Çıkış senaryosu olmayan adımlar ülkeleri zor duruma sokar. Amerika Birleşik Devletleri Irak’a müdahale ettiğinde çıkış senaryosu yoktu. Bunun bedelini de bütün Ortadoğu bölgesi çok ağır ödedi. Biliyorsunuz kitle imha silahları var diye büyük bir yalan söyleyerek Irak’a savaş açıldı. İç kamuoyu 11 Eylül’ün psikolojisi ile yönetildi. Neticede ortaya çok büyük bir insanlık dramı çıktı. Bugün hala bunun bölgesel etkilerini ağır şekilde yaşıyoruz. Suriye içerisine yapılacak olan bu harekat da bir çok soru işaretine sahip. Orada ne kadar süre kalacağız? Hedeflerimiz ve çizgilerimiz ne olacak? Hangi amaca ulaşınca birliklerimiz yurda geri dönecek? Trump “kendi eşsiz bilgeliği ile çizdiği” bir sınırdan bahsediyor. Bu sınırın ne olduğunu bilmiyoruz. Rusya, İran ve Suriye hükümetleri hangi sınırlarda bu harekatı kabul ediyor, bu da tam olarak belirli değil. Uzmanlar hava desteği olmasa da 30 kilometre derinliğin kontrol edilebileceğini söylüyor. Ancak ABD’nin tavrına güvenilemez. Erdoğan “5 bin nüfuslu 140 köye ve 30 bin nüfuslu 50 ilçeye bir milyon Suriyeliyi yerleştirmek”ten bahsediyor. 140 köy ve 50 ilçe kurmanın toplam ekonomik maliyetinin nasıl karşılanacağı belli değil. Böyle bir bölgenin güvenliğinin nasıl sağlanacağı, Şam yönetimi ile ilişkilerin nasıl tesis edileceği de belirsizliğini koruyor. Çok fazla soru işareti, çok fazla belirsizlik, çok fazla karanlık alan var. Bölgede yaşanabilecek insani sonuçlar da hesaba katılmalı.

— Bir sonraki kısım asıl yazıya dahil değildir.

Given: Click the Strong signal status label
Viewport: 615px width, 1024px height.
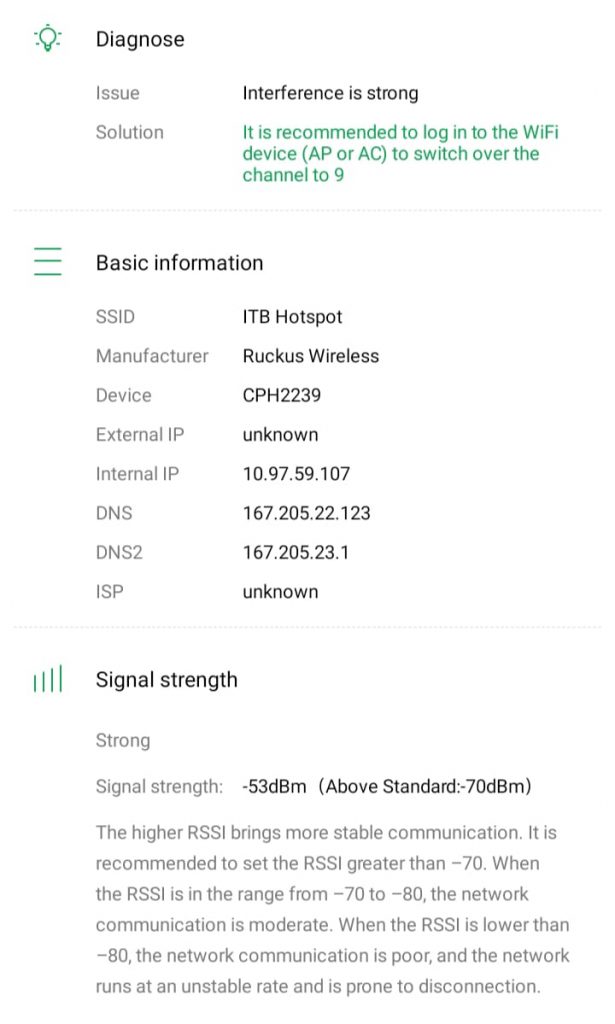Looking at the screenshot, I should (x=123, y=741).
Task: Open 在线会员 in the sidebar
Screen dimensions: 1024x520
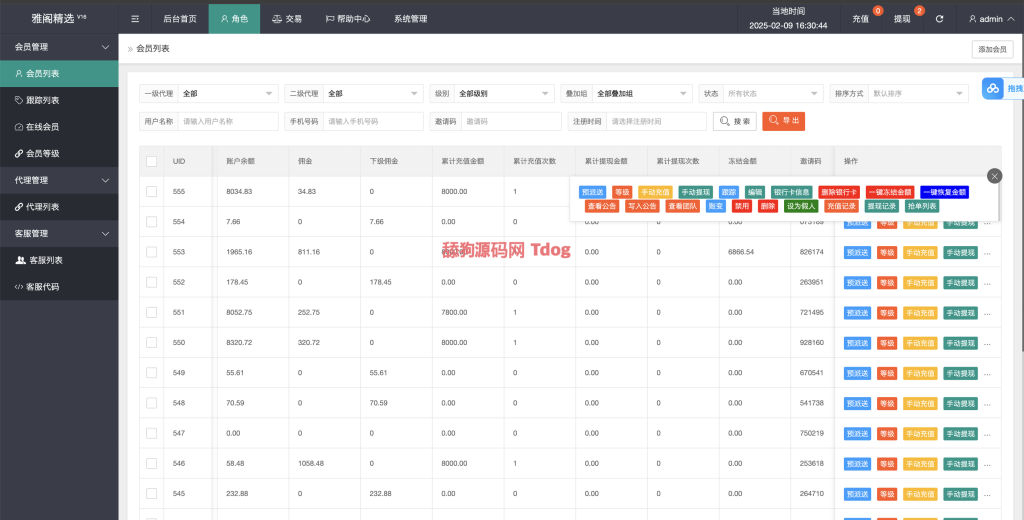Action: point(42,127)
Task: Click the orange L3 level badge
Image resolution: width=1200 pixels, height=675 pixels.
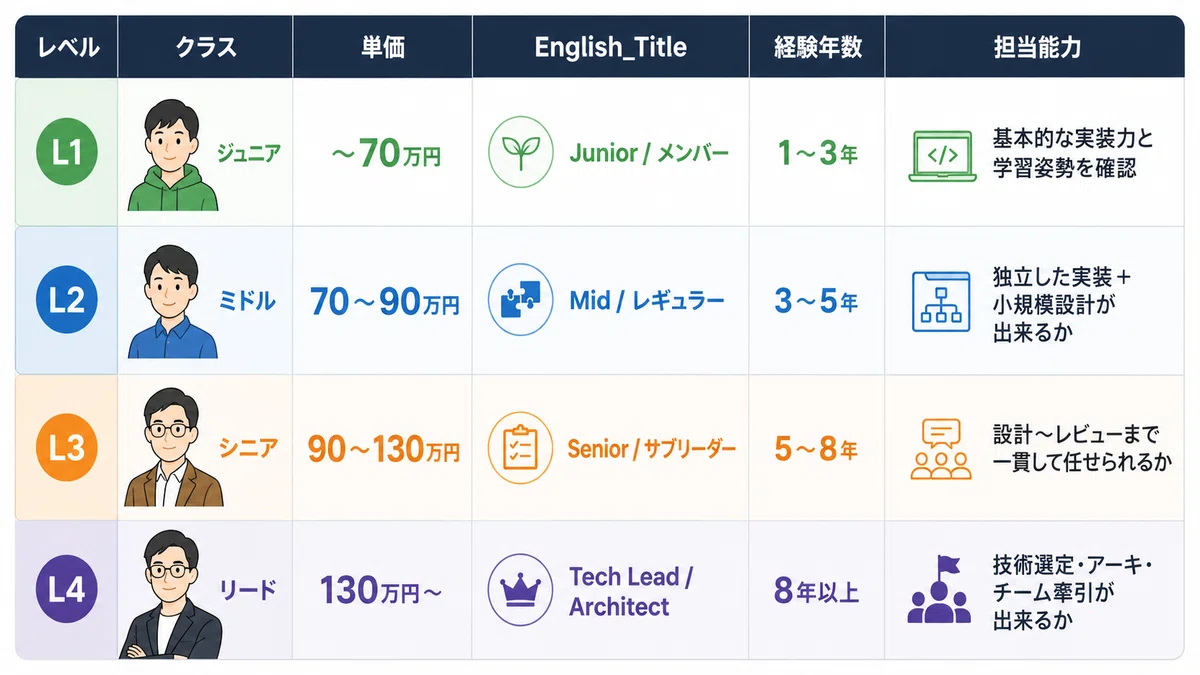Action: point(66,447)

> Trump'ın açıklamasını nasıl değerlendiriyorsunuz?
Trump bir iç politikaya bir dış politikaya yönelik mesaj veriyor. Türkiye’yi tehdit eden mesajı iç politikaya yönelikti. Pentagon ve Dışişleri Bakanlığı’nın Türkiye’nin Suriye’ye yönelik tek taraflı bir müdahalesini kabul etmediklerini biliyoruz. Bir çok Cumhuriyetçi senatör ve temsilci de benzer yönde açıklamalarda bulundular. Trump’ın tehdit dolu kabul edilemez ifadeleri zannediyorum bu gruba yönelik bir mesajdı. Daha sonra attığı tweetlerde Türkiye’nin öneminden bahsetti ve Erdoğan ile 13 Kasım’da görüşeceğini söyledi. Bu da dış politikaya yönelik bir hamleydi. Dengesiz bir Amerikan Başkanı ile karşı karşıyayız. Trump’ın ipiyle kuyuya inilmez. Bunu hükümetin de artık anladığını umuyorum.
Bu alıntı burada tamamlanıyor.